= What the task asks =
From the entries below, reproduce exactly the lines from the one with "Where should I click to: Click" through the one with "Where should I click to: Expand", both included, without images.

= Supplied records =

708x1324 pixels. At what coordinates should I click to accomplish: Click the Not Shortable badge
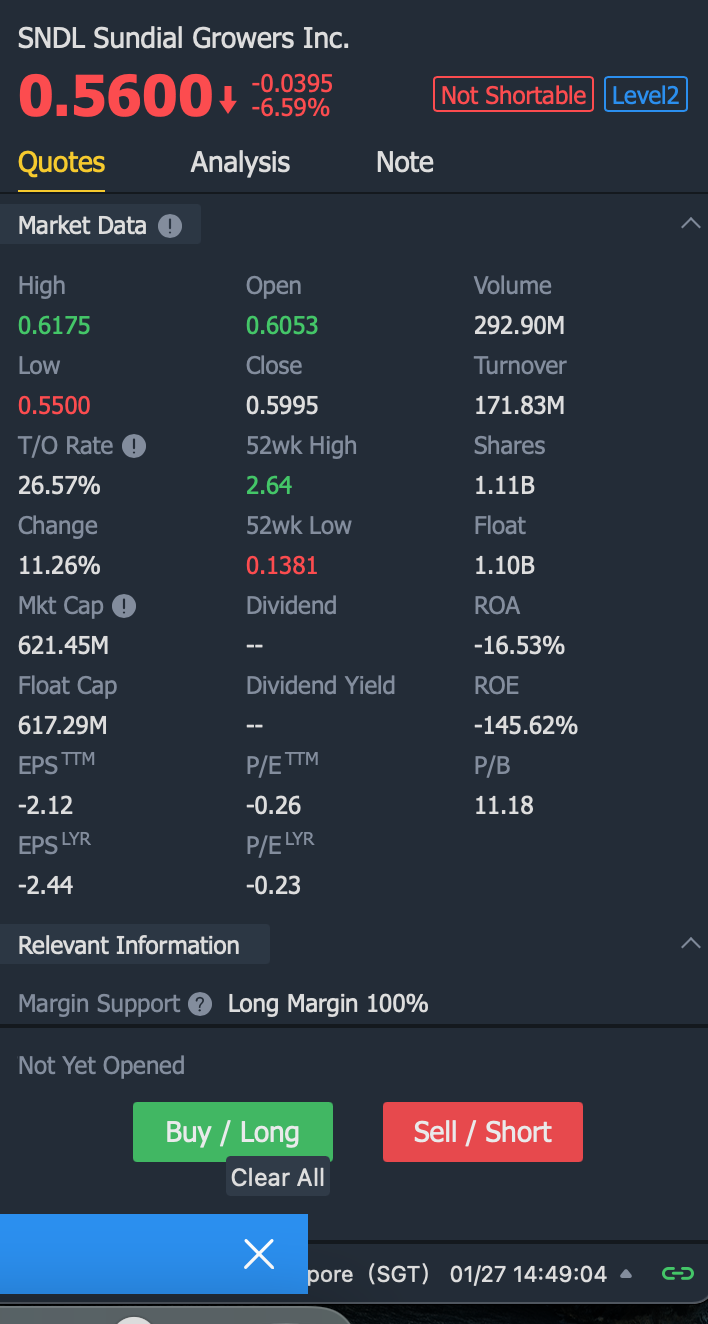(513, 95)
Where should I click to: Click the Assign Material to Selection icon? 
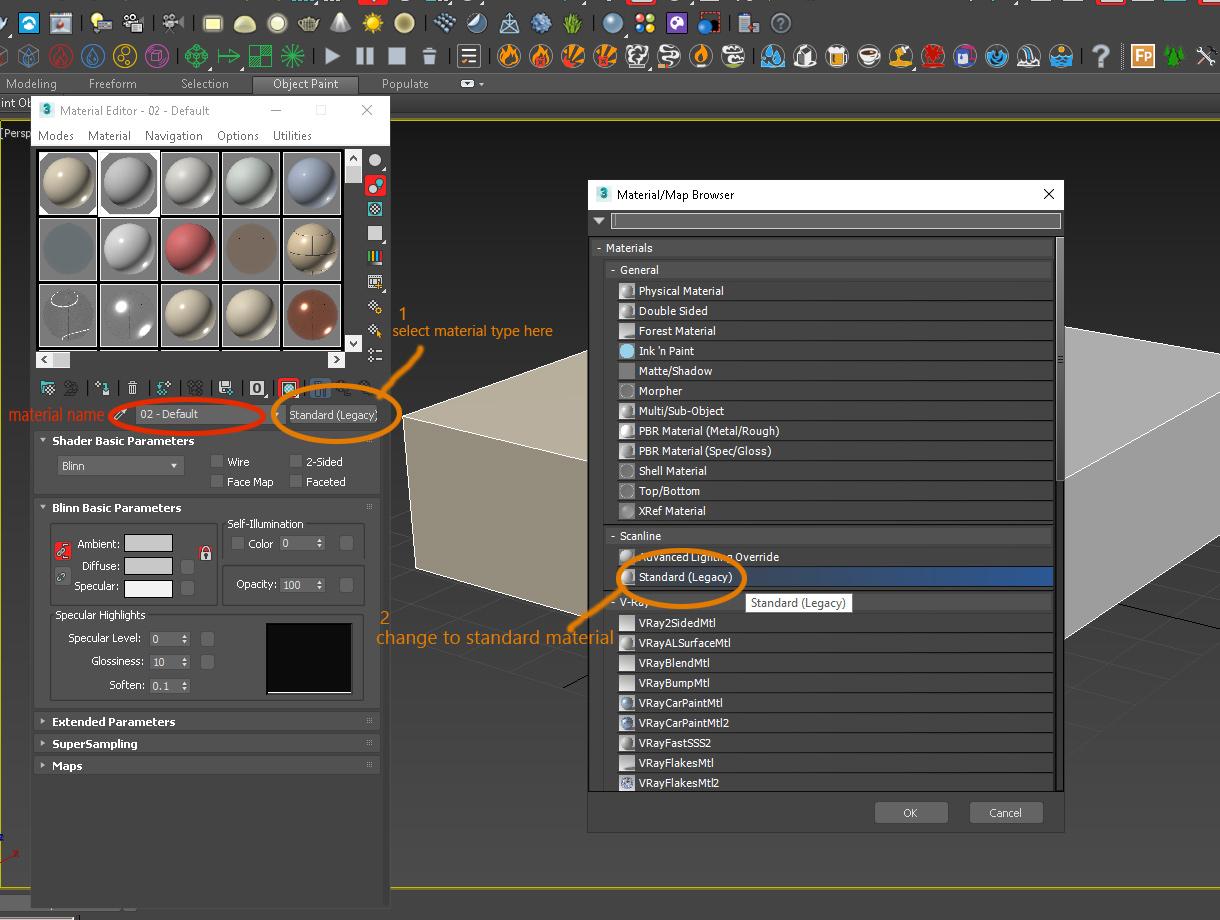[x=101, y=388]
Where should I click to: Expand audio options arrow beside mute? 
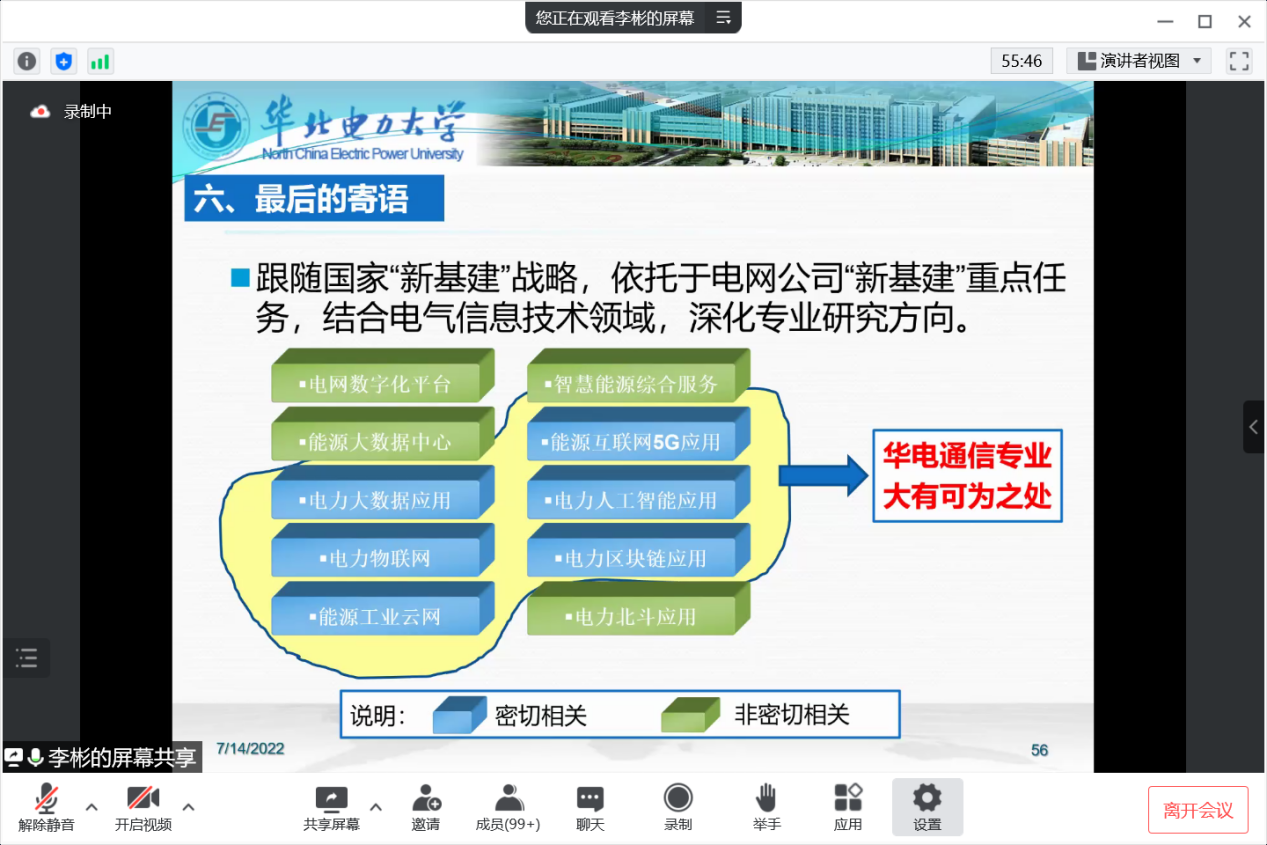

...

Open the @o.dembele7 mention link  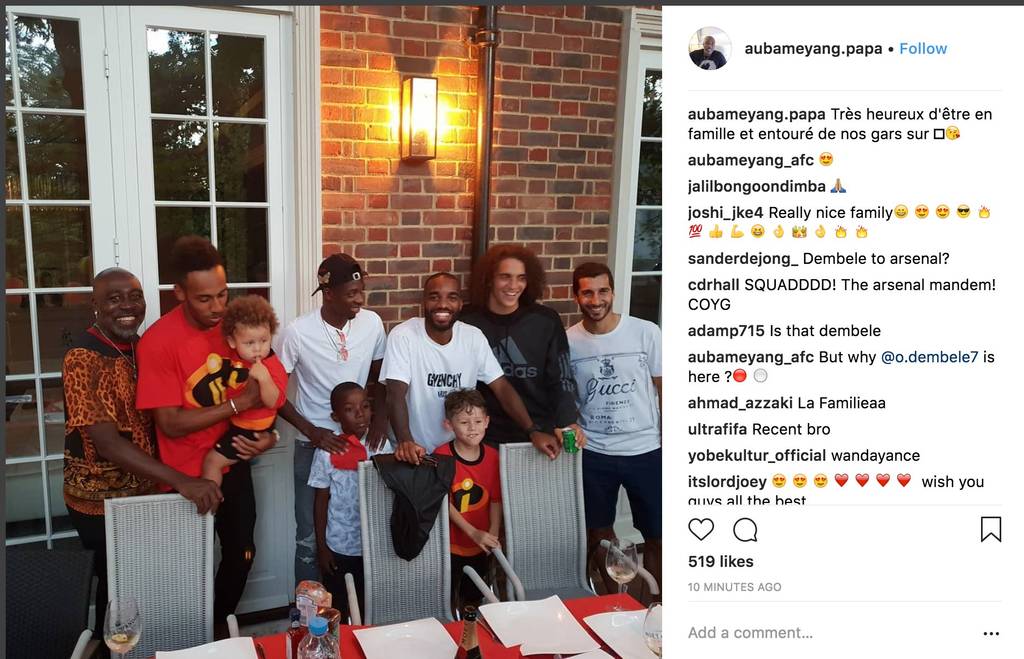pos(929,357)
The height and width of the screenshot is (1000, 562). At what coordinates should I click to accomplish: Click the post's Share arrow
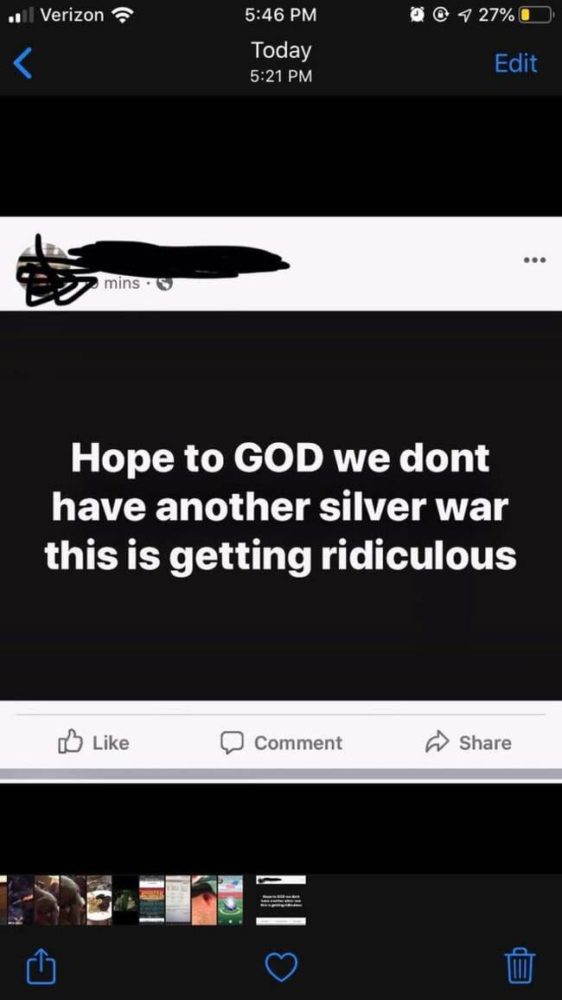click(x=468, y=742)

==

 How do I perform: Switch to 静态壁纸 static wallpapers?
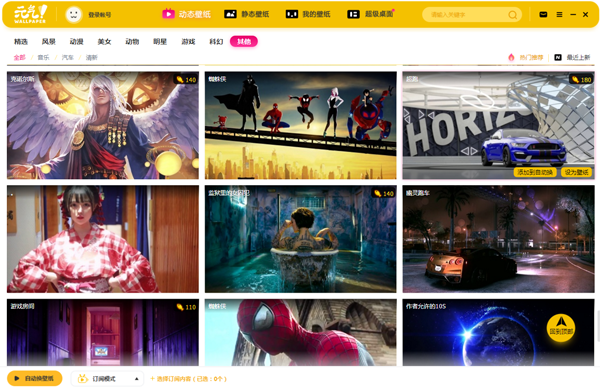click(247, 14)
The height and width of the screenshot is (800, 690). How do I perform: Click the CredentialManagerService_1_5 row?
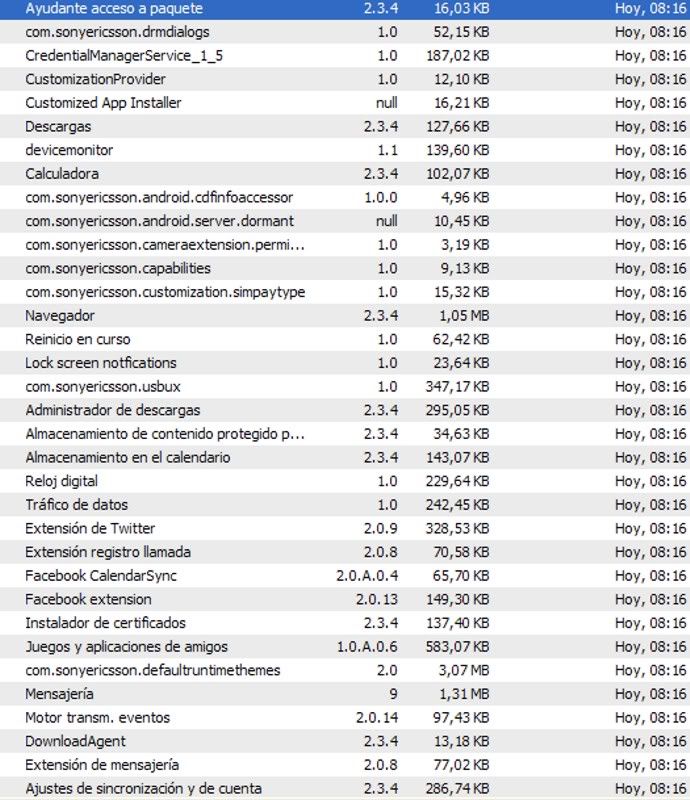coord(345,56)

= Answer space =
Where should I click to: Click the Assign Material to Selection icon? 
[x=101, y=388]
Where should I click to: Expand audio options arrow beside mute? 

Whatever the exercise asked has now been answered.